Eastern Bloc-Northern Africa responds to rising xenophobic nationalism in many countries of the former Eastern Bloc and a tendency to marginalise transregional exchanges in histories of cultural decolonisation across Northern Africa. It proposes to counteract these tendencies by centring cross-cultural mobilities and transfers that destabilise ideas of national homogeneity and cultural authenticity. Focusing on transfers, contact zones and reciprocal exchanges, the project responds to the 'mobilities turn' in the humanities and social sciences, building on recent developments in global art history (DaCosta Kaufmann 2015; Flood 2009, 2011; Fremont 2022). Attending to questions of cultural hybridity, translation and mistranslation, the project is committed to unravelling the cosmopolitan and hybrid nature of modern art in two regions whose cultural production, contrary to that of the 'West' (Mercer 1994, 2005, 2008; Sonn 2022), is rarely analysed through a transregional lens. How did the Polish artist Anna Draus-Hafid, who opened a weaving studio at the fine art academy in Casablanca in 1972, help shape Moroccan discussions about craft and postcolonial identity? How did the experimental pedagogies of the art school in Prague condition the work of Tunisian artist and later museum director Zoubeir Turki? What led Moroccan painter Ahmed Cherkaoui to declare that his internship at the art academy in Warsaw taught him everything there was to know about modern art?

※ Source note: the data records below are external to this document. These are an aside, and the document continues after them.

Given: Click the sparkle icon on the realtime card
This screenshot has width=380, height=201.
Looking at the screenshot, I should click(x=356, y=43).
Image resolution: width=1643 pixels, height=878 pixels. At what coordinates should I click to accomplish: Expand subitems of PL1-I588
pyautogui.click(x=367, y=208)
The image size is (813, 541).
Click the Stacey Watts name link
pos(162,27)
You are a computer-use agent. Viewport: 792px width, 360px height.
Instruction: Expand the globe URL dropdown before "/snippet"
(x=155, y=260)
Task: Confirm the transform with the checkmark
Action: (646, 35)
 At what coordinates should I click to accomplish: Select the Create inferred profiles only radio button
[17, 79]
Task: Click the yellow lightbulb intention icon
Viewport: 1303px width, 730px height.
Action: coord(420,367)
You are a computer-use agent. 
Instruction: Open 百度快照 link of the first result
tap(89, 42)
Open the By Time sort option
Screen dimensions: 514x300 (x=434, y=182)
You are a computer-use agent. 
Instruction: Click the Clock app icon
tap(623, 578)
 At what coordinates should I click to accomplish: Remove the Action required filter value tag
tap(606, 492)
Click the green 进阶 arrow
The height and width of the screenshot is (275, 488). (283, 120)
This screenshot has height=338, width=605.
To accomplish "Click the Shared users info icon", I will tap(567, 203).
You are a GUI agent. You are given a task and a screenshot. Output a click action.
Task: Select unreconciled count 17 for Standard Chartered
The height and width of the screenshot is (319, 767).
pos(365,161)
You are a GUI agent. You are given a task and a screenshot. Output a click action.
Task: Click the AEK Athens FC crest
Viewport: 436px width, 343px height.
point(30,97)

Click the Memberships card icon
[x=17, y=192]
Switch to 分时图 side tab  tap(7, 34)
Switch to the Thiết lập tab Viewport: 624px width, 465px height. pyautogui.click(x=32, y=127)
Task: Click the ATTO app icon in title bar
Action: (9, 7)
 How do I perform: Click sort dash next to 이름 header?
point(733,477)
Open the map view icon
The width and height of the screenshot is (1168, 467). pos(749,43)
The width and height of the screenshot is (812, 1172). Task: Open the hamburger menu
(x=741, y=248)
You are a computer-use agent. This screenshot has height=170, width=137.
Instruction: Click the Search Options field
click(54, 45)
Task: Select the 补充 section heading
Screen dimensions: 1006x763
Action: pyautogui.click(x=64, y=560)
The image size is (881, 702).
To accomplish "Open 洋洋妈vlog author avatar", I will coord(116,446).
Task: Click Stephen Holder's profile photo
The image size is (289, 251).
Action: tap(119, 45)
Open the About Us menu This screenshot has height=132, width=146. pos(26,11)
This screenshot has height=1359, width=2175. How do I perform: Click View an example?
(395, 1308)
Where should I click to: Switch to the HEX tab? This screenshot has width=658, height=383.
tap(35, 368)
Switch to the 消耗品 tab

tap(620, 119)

The project's focus on multiple communities, audiences and exposure to ideas and practices is matched by the international dissemination of research through a confirmed partnership and exhibition with the Centre d'Études Maghrébines à Tunis (CEMAT), an edited volume (with translations of selected chapters into English), articles in peer-reviewed journals, a workshop in Newcastle and a series of nine podcasts that can be accessed by people worldwide. The Core Team will also make selected material pertaining to the study and teaching of modern art from both regions available on a digital platform supported by the American Institute for Maghrib Studies (AIMS), of which CEMAT is a member. A vast majority of relevant archives are not well-known and do not have digital databases, slowing down art historical research. This project is as much about an inquiry into transregional histories of art as it is about sharing research methods and resources that can facilitate future research and curatorial work in this field.